Called the American Circular Textiles policy group — or ACT — the New York-based working group was cofounded by Circular Services Group (CSG) and Resource Recycling Systems (RRS), along with 11 other founding organizations, including ThredUp, Rent the Runway, The RealReal, CaaStle, Thrilling, Trove, Treet, Recurate, SuperCircle, Fashionphile and Tersus.
“As a leader in recommerce, Rent the Runway has long believed in the power of wearing and celebrating clothing to its fullest potential as a way to curb the enormous amount of waste the industry generates,” said Megan Farrell, head of sustainability at Rent the Runway. “To take our collective work to the next level, we need solutions that will help scale textile recycling and reuse once a garment has reached the end of its wearable life. We’re happy to join Act and drive progress on this important work together.”
Stuart Ahlum, cofounder of SuperCircle, expressed excitement in building the coalition. “The goals of this group are core to our mission of keeping clothes out of landfill, and we hope that, alongside these fantastic operators and thought leaders, we can help shape supporting policy.”
Having held its first meeting last week, Act will continue to convene key stakeholders monthly, starting with the circular fashion community, in hopes of staking textile reuse firmly atop policymakers’ agendas.

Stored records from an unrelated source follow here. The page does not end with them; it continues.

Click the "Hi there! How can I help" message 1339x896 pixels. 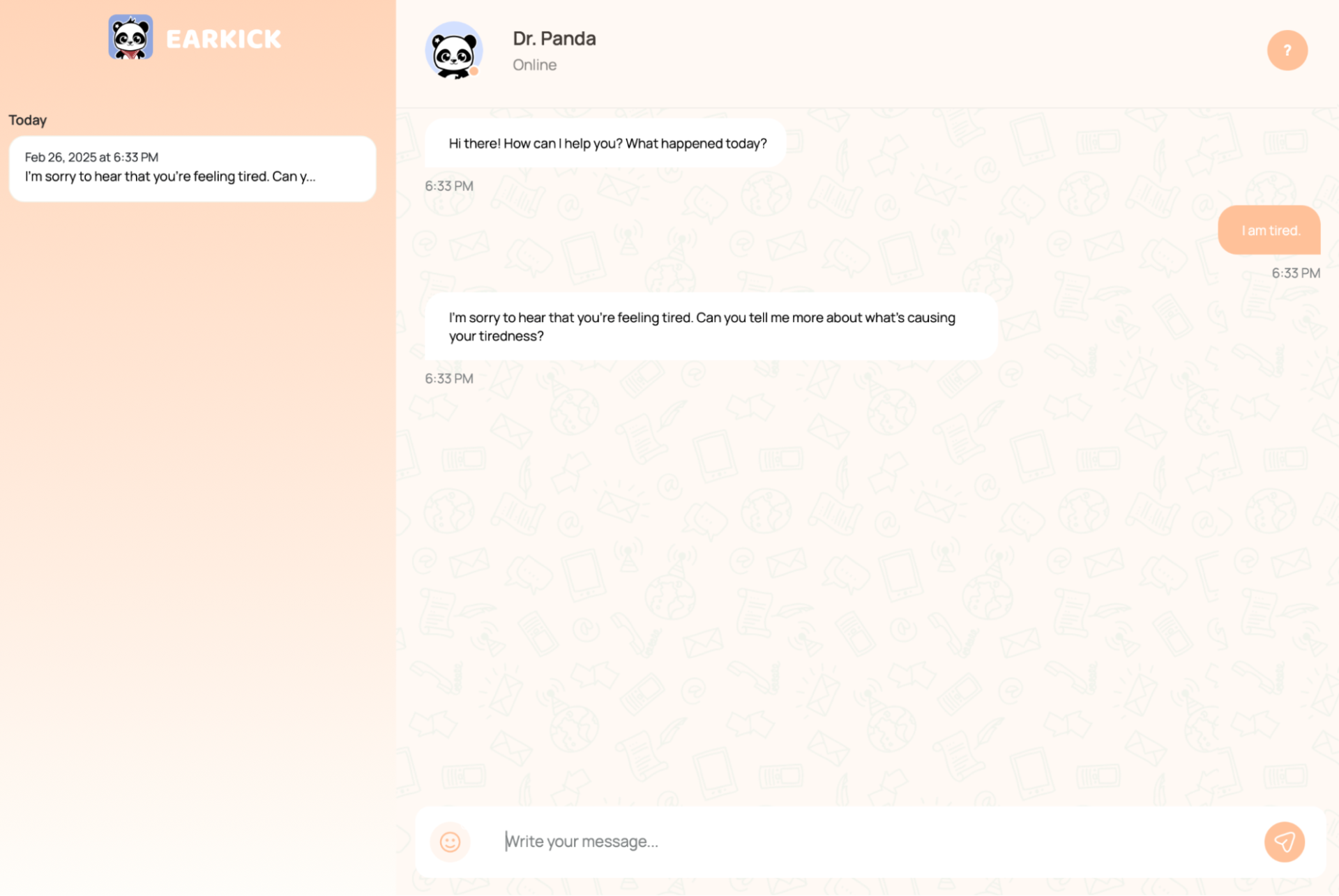pyautogui.click(x=607, y=144)
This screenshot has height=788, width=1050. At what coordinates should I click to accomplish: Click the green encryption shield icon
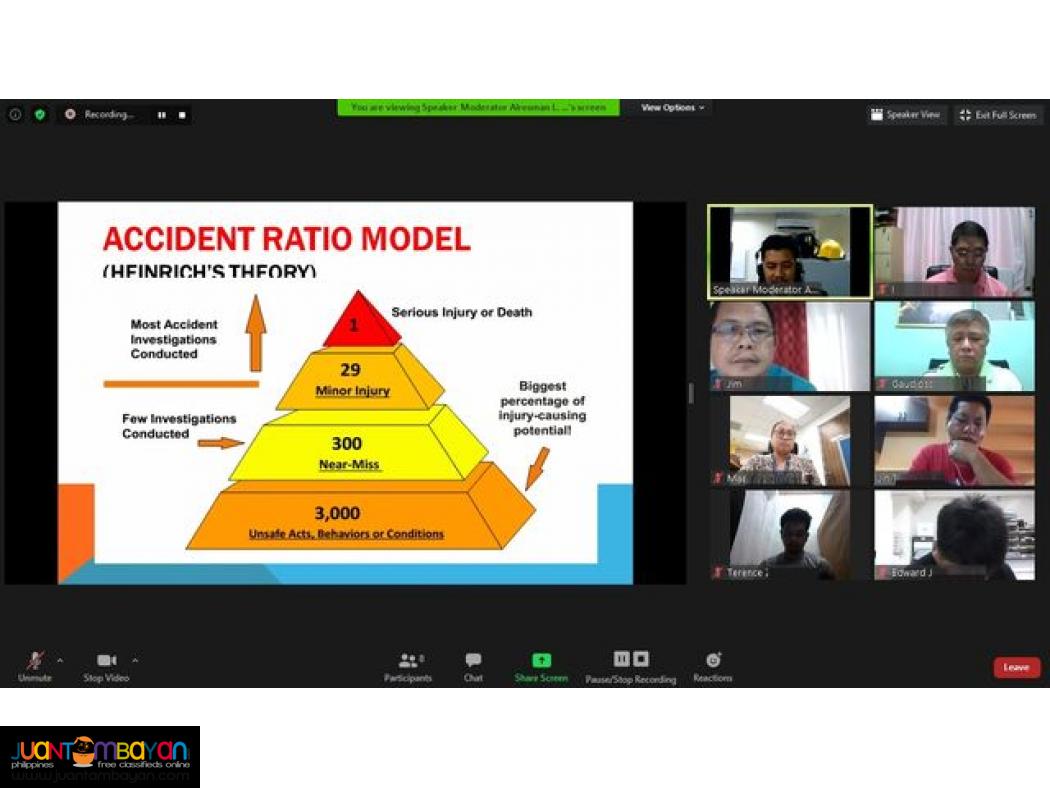[38, 114]
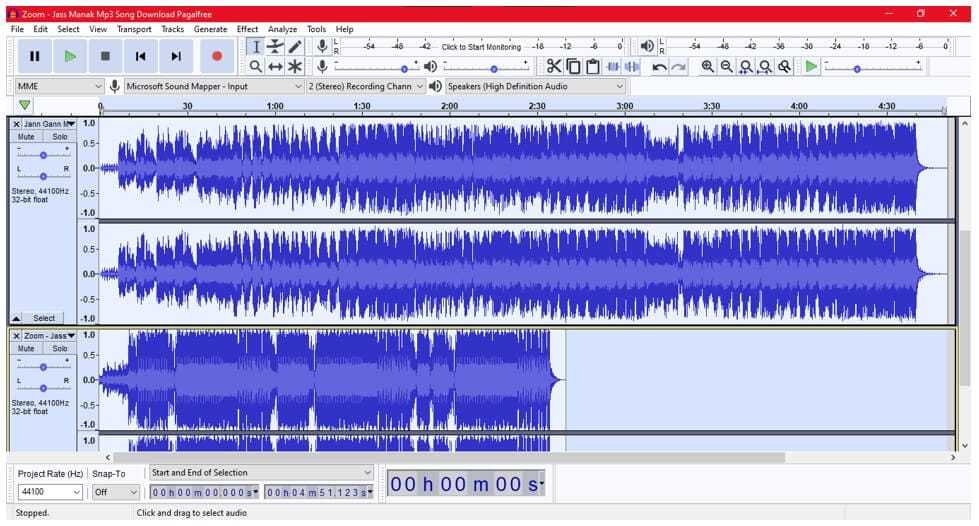Click the Undo arrow icon
This screenshot has height=526, width=979.
pyautogui.click(x=659, y=66)
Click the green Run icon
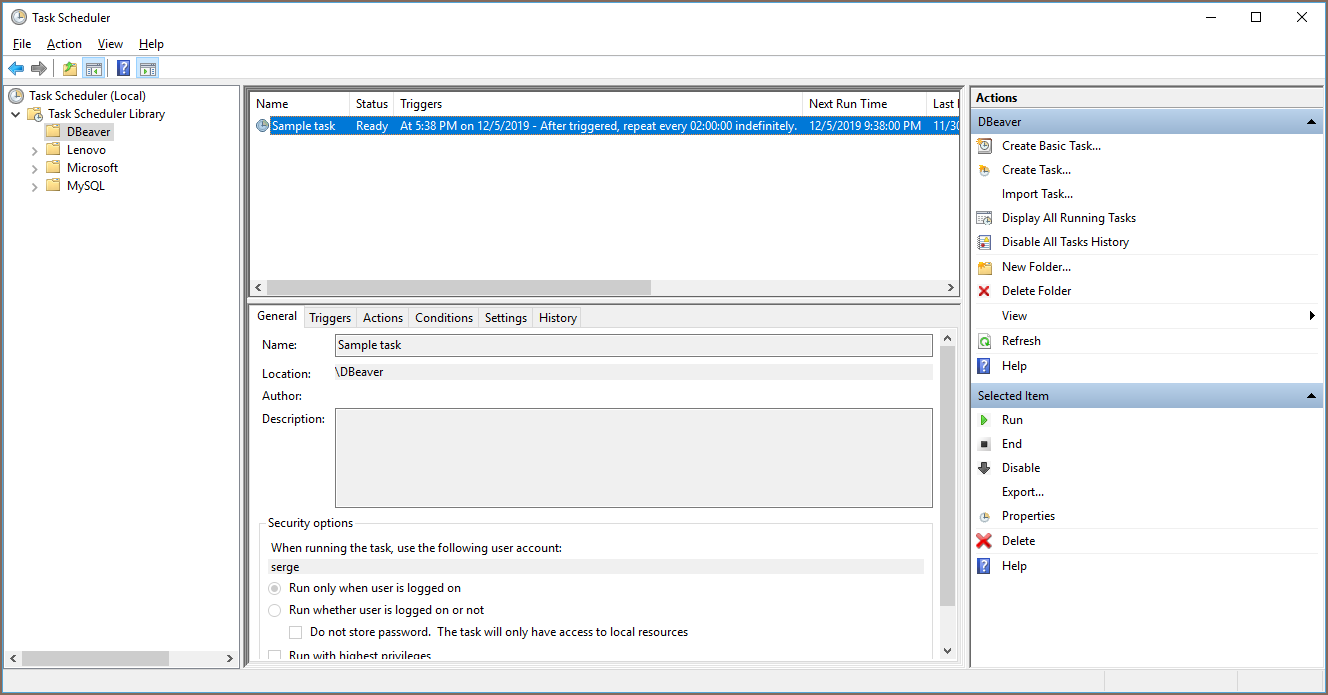Screen dimensions: 1328x695 coord(984,420)
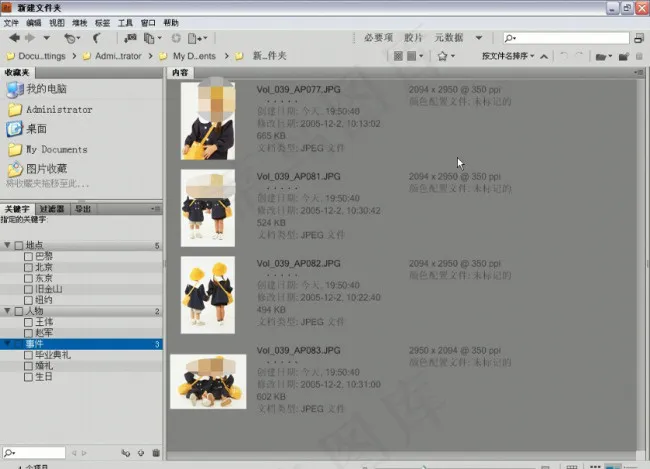Enable the 婚礼 keyword checkbox
Image resolution: width=650 pixels, height=469 pixels.
click(x=29, y=366)
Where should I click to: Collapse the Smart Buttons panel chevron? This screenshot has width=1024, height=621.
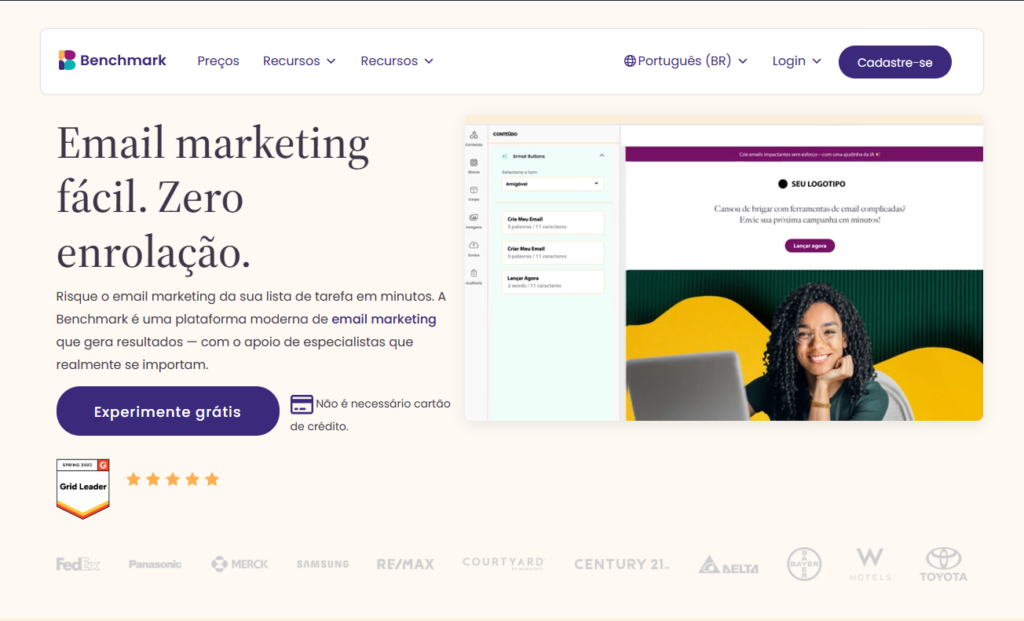click(x=601, y=156)
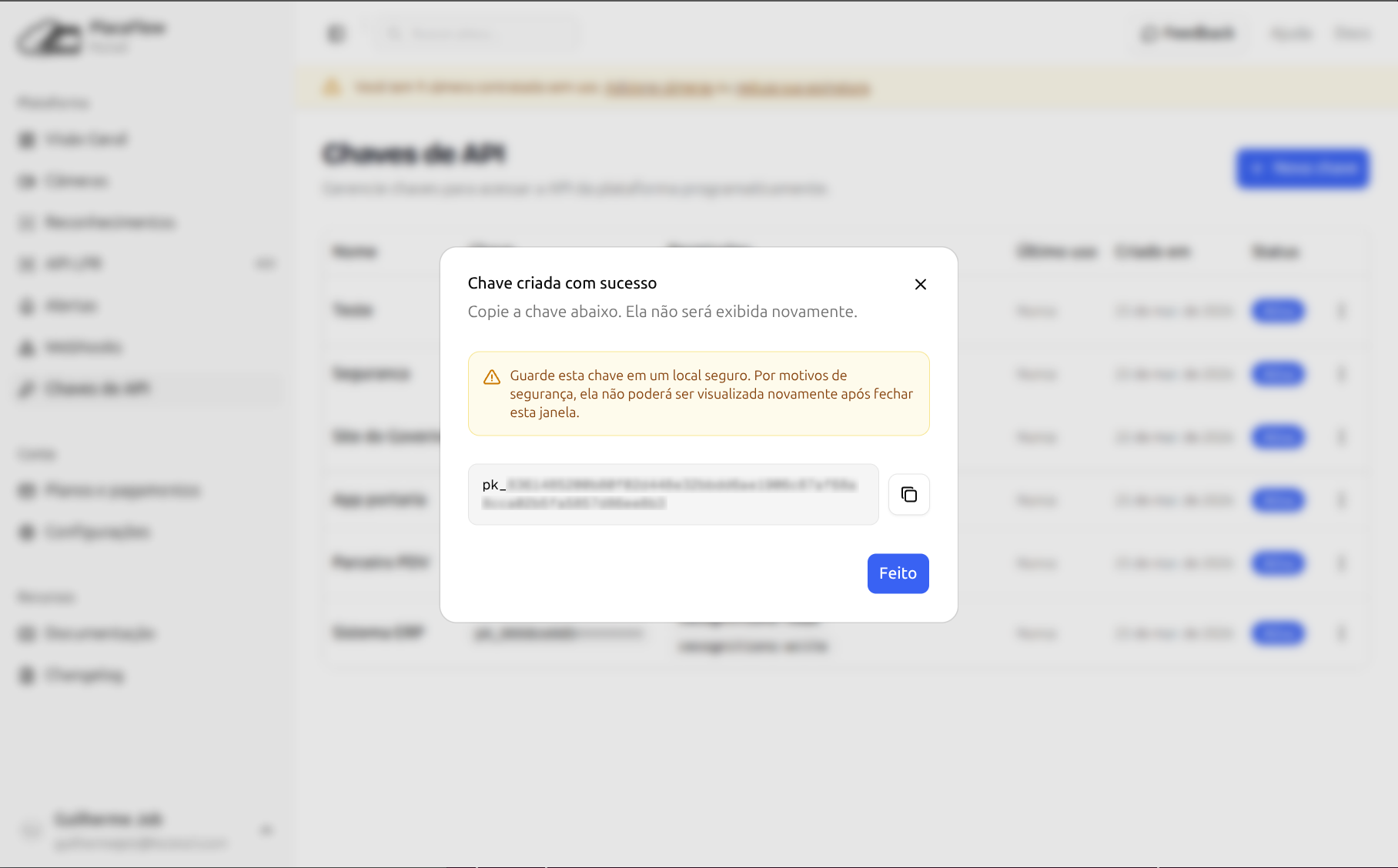Click the Configurações gear icon
This screenshot has height=868, width=1398.
tap(27, 532)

“By 2023, we will expand our scope to textile recyclers and those involved further downstream,” CSG’s founder and textile reuse veteran Rachel Kibbe, told WWD. “We have already started these conversations. Founding members must be able to delegate a maximum of two representatives with the ability to attend monthly meetings, participate actively in discussions and make expedient decisions on behalf of the company.”
Highlighting the relative absence of textile waste among recent policy efforts – including the “Fashion Act,” (spawning a couple of reaction letters), Kibbe believes circularity is a white space in the policy landscape and that Act will further help “align” policy and nudge forward promising innovations.
By the end of the year, Act will publish a paper for lawmakers proposing industry-supported policy mechanisms designed to advance textile reuse and a “preferred materials management approach” starting at the top of the circular economy waste hierarchy.